• Given task:
The passage below discusses Morocco's 2004 family law. List every type of case in which it says the social assistant conducts social inquiries.

• Document section:
......

A variety of conventional explanations are usually advanced to explain why statutory law reform often does not have the intended outcome. These include people’s ignorance of the law, insufficient enforcement capacities of the state, and people’s perception that the reformed statutory laws are in violation of their customary practices and beliefs. Moroccan women’s groups have argued along similar lines. They in particular criticized the state for not carrying out sufficient awareness campaigns, which in turn left people uninformed about the new provisions. Islamist women’s groups have made similar claims. (…) The state has taken several measures to guarantee a better application of the family code which is, among other things, exemplified by the institutionalization of the social assistant, a judicial auxiliary that was established in cooperation with UN Women. The involvement of international actors in the implementation process of family law in Morocco stands in sharp contrast with the Jordanian experience, where actors like UN Women have not been involved in this process.
However, the sole focus on enforcement capacities leaves other factors that explain why the law works differently than expected underexplored. As will be seen, different parts of the state have taken very different approaches to the 2004 family law. Different agencies of the state have emphasized and rejected different concepts contained within the 2004 law. The state is therefore not acting as a homogeneous actor, enforcing one normative order against cultural resistance from society. Instead, different state actors are themselves actively involved in the production and preservation of multiple normativities. (…) The multiple interpretations of the 2004 law are greatly facilitated by the law’s ambiguity. Marriage guardianship has not been abolished but made optional. Minor marriage and polygyny have not been outlawed but have been made conditional in the case of the former and, with respect to the latter, put under tighter state control. (…) Two types of “street-level bureaucrats” interpreted the 2004 law differently: the social assistant (al-musāʿid al-ijtimāʿī), a judicial auxiliary, and the ʿulamaʾ of the Rabita Mohammedia des Oulémas du Maroc, a state religious institution. Beyond the state level, two women’s groups—the secular Association Démocratique des Femmes du Maroc (ADFM) and the Islamist Organization for the Renewal of the Female Consciousness (ORCF) teach the family law to their constituencies in very different ways.
Since the mid–2000s, the Moroccan government has more closely cooperated with international actors, mainly UN Women (formerly UNIFEM), to guarantee a “better” implementation of the family law. The position of the social assistant had already been referred to in the 2004 family code, but the profession was not previously operationalized, leading to complaints by women’s groups. Many members of women’s groups have worked for the UN in Morocco. (…) By shaping the agenda of an international organization like UN Women in Morocco and due to the responsiveness of the Moroccan government to these international actors, the secular women’s movement was thereby able to implement some of its demands.
The cooperation between the Moroccan government and international actors is exemplified by the creation of the position of the social assistant (al-musāʿid al-ijtimāʿī). The social assistant is a judicial auxiliary, employed by the Ministry of Justice, who is based in the family law section of a court. According to the guidelines formulated by the Moroccan Ministry of Justice to clarify and define the tasks, qualifications, and competences of all civil servants, the social assistant is intended to facilitate the work of the judge. He or she (currently the overwhelming majority of social assistants is female) conducts social inquiries by interviewing people in cases of kafāla (a type of foster care system), the marriage of minors, the marriage of mentally disabled people, custody cases, and polygyny. The report of the social assistant is intended to give the judge a better idea of the social circumstances of the case, so that the judge can make a more informed decision.

......

• Provided records:
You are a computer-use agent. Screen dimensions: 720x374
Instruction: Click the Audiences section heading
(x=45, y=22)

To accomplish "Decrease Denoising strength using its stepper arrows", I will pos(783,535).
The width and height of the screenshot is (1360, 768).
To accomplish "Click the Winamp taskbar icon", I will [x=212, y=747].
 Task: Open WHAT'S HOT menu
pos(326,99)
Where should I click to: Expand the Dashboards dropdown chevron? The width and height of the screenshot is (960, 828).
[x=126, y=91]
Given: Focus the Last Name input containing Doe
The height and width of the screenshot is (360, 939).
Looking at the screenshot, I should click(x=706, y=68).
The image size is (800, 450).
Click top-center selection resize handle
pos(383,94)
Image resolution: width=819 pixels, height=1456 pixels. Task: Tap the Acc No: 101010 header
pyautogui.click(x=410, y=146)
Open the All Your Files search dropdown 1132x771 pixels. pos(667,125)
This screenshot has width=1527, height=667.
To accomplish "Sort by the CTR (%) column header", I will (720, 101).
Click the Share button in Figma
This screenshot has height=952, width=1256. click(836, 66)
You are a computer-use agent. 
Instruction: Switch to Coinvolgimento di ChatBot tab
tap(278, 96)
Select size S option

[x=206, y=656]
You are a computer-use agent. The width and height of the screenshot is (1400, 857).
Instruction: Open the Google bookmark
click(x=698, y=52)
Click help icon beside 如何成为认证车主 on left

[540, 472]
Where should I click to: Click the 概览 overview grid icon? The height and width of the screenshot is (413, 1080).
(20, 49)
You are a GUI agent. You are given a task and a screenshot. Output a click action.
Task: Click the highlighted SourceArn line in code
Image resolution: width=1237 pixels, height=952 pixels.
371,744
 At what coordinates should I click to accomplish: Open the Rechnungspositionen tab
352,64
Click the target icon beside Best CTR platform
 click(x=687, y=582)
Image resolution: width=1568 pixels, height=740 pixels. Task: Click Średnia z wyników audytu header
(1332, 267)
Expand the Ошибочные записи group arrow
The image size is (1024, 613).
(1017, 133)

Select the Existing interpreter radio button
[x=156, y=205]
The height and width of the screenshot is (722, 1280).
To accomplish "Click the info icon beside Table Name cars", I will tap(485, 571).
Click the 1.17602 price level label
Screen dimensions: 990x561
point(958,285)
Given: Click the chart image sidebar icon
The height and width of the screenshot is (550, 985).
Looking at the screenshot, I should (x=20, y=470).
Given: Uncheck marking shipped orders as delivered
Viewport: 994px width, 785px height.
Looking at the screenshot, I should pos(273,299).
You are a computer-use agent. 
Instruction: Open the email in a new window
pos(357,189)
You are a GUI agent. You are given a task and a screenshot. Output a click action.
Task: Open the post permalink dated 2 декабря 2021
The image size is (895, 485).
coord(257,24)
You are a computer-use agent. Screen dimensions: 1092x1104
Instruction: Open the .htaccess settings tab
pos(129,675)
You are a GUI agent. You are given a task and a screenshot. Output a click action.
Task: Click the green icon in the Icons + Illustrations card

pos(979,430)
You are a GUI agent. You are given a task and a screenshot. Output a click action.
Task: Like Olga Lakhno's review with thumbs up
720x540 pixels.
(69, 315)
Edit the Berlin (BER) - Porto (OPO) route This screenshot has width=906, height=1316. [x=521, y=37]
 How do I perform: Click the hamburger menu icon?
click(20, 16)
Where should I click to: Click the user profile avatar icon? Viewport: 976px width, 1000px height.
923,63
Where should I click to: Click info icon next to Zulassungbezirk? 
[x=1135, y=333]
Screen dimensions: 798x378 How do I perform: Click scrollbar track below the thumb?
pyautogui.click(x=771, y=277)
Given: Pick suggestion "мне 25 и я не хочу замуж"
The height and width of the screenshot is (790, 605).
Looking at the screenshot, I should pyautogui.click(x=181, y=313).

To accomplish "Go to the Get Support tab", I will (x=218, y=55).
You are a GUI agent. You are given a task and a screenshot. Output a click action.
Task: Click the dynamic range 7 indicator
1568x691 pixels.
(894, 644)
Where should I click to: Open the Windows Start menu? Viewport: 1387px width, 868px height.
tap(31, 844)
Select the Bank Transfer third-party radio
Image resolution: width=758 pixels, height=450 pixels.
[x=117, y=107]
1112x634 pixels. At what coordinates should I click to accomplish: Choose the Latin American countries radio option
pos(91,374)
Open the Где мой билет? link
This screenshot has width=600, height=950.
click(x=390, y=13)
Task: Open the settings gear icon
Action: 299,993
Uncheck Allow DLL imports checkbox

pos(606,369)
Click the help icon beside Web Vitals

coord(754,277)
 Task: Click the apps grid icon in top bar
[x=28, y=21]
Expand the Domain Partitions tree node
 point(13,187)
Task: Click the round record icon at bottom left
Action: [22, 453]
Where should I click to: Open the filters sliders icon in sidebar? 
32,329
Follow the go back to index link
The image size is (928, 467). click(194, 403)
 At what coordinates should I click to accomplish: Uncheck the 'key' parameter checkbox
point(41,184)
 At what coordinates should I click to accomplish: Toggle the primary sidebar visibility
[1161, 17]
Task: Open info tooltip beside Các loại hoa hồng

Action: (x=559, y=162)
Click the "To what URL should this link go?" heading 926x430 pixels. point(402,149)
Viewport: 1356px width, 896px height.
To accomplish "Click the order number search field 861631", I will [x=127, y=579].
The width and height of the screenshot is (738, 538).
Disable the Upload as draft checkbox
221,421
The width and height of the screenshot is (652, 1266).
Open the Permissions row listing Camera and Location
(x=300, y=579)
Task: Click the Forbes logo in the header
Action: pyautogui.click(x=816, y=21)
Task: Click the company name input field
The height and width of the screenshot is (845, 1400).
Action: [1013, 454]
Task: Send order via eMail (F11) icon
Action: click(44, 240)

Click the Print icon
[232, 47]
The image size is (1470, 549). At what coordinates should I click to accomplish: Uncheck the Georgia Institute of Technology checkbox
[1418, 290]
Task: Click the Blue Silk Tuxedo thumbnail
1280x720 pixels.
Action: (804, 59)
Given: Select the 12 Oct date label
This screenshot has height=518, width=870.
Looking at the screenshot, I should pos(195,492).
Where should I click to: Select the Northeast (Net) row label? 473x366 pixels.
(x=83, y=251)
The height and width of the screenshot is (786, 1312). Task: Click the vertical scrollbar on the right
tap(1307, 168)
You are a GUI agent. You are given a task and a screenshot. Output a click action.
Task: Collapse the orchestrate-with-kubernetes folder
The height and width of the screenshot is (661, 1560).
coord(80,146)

......

• Correct response:
- Kafāla (a type of foster care system)
- The marriage of minors
- The marriage of mentally disabled people
- Custody cases
- Polygyny